More from GlobalPost: Pakistan's Taliban threatens election suicide bombings; Pew poll shows support for US war low

The Elections Committee has also ordered re-polling at over 40 stations in Karachi's NA 250 constituency. 

Many people in the NA 250 district were being told earlier today that their votes would be cast for them, and that they could go home.

GlobalPost's Mariya Karimjee reported from Karachi that many of the polls in the area did not open on time, and that there was a lot of intimidation at several of the voting sites.

The election front-runner is ex-prime minister Nawaz Sharif, head of the center-right Pakistan Muslim League-N (PML-N).

However, hopes remain high among supporters of the country's former cricket star Imran Khan, who has promised reform, an end to corruption and to cooperation with the US military in its fight against militants.

Khan, 60, leads Pakistan Tehreek-e-Insaf (PTI), and gained a last-minute surge of support after fracturing his spine when he fell from a stage at a campaign rally on Tuesday.

Lines, like the one shown below, began forming before polling stations opened at 08:00 a.m. (03:00 GMT) on Saturday. 

Voting was proceeding peacefully in the eastern city of Lahore, EU observers said, while Peshawar and Karachi saw long queues of women waiting to vote —  many for the first time, excited about being part of a historic change.

More than 86 million people are eligible to vote for the 342-member national assembly and four provincial assemblies in Khyber Pakhtunkhwa, Punjab, Sindh and Balochistan. Voting officially ended at 5 p.m. local time, but was extended by an hour at several sites due to late starts.

Voters were also being told that their ballots could be invalidated if the ink on their thumb ran onto the ballot sheet, or if their ballot was not folded correctly. However, when asked how to fold a ballot, the election commission's presiding officer had no idea, Karimjee reported.

Much of the blame for the voting hiccups in Karachi has been cast on Pakistan's election commission — presiding officers at polling stations were misinformed, disorganized and illiterate, they say. 

Jamaat Islami, an Islamic political party in Pakistan, has decided to withdraw all of their candidates as a boycott to today's election, claiming that the process was neither free nor fair.

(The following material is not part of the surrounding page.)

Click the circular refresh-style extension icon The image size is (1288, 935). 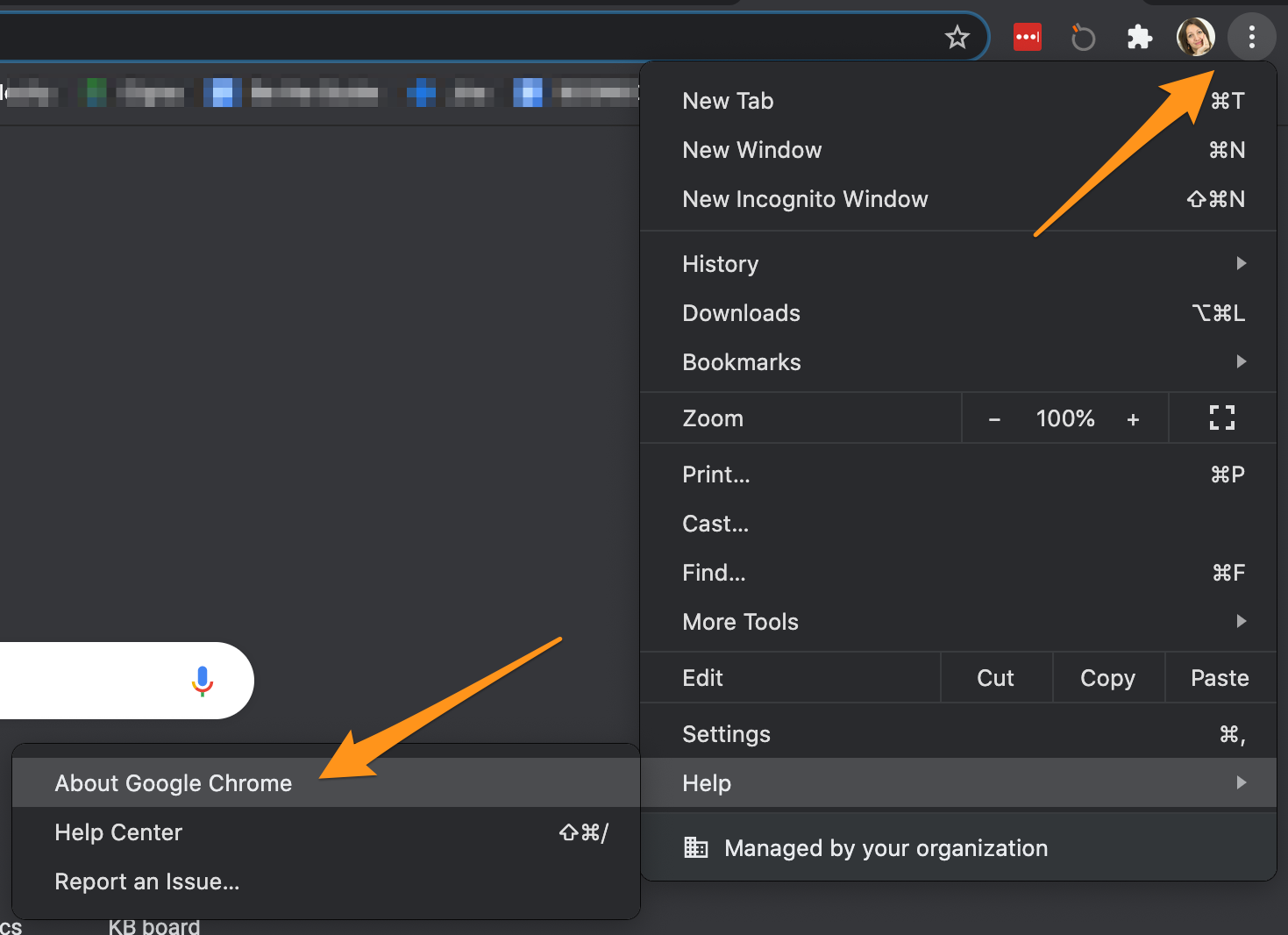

However, despite the confusion and possible corruption that has gripped many of the polling stations in Karachi, the real battleground for the election remains in Punjab, the country's most populous state. More than half of the National Assembly seats are up for grabs are in Punjab, so it's the region that has potential to make the most difference when the final election results come in.

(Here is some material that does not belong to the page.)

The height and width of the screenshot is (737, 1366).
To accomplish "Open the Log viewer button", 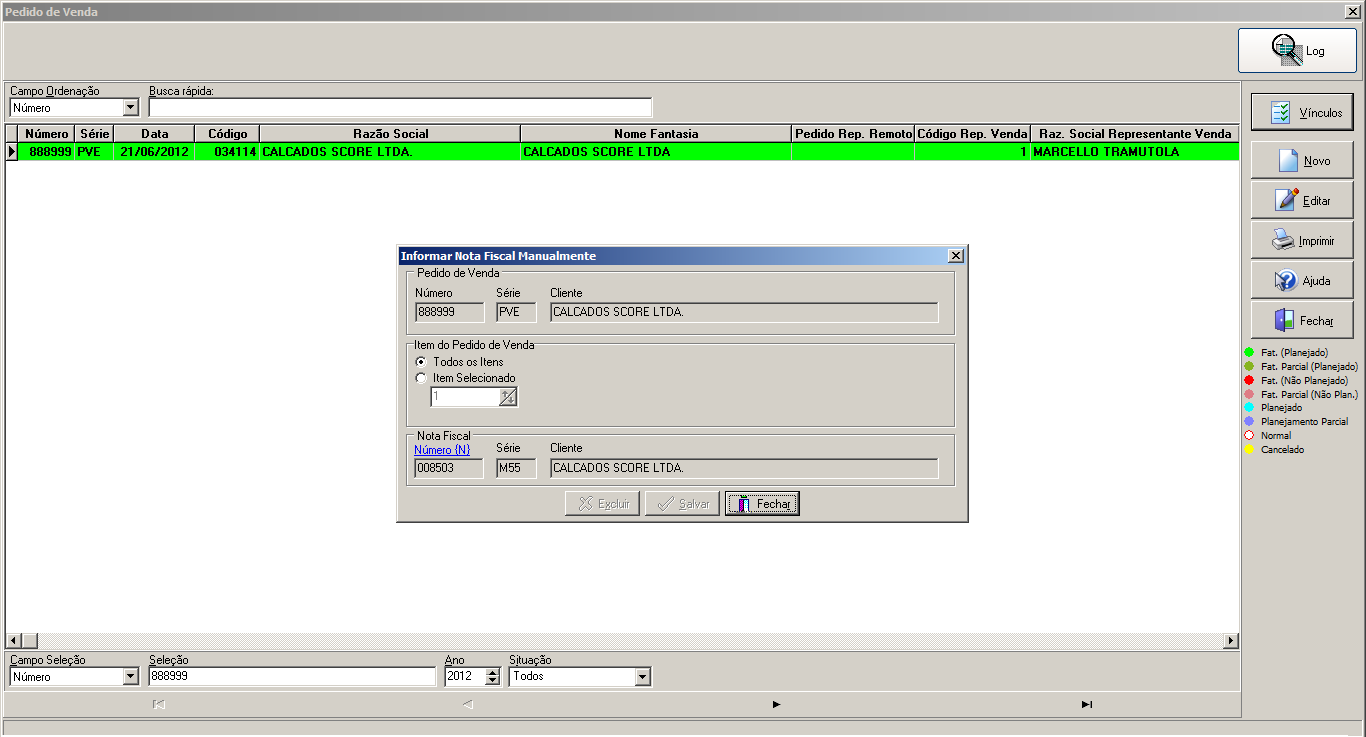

Voting has been relatively peaceful in Punjab, and the mood in its capital is currently celebratory and jubilant, Karimjee reported. 

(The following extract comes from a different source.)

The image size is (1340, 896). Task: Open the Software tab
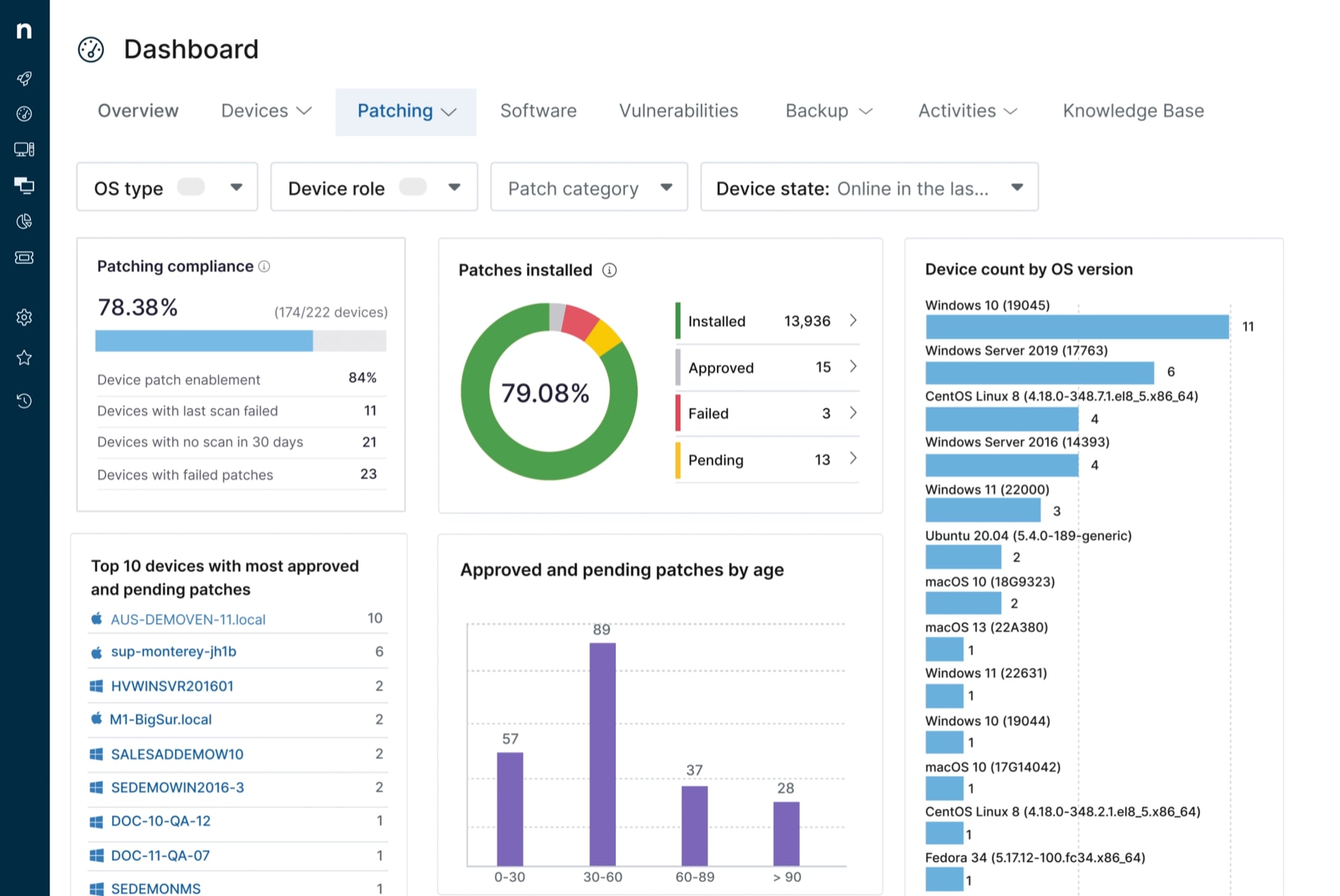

In other parts of the country where voting has not gone quite so smoothly, many voters remain resilient, firmly committed to casting their vote come hell or high temperature.

Batool Akhlaq, a doctor, said that she was going to stay until the doors opened.

"I've waited over five years for this vote, five hours in the heat is nothing," she said. 

Despite the extended polling times, she wasn't optimistic that she'd actually get to vote today, but she said that regardless she was staying until the end.

"This is an absolutely disaster. No idea who's responsible for the sabotage but not letting people vote is terrible," Akhlaq said. 

Her friend, Tanya Shujaat, seemed more relaxed.

"We came to vote for Imran Khan's New Pakistan, and we'll stay until that happens. If not today, then tomorrow."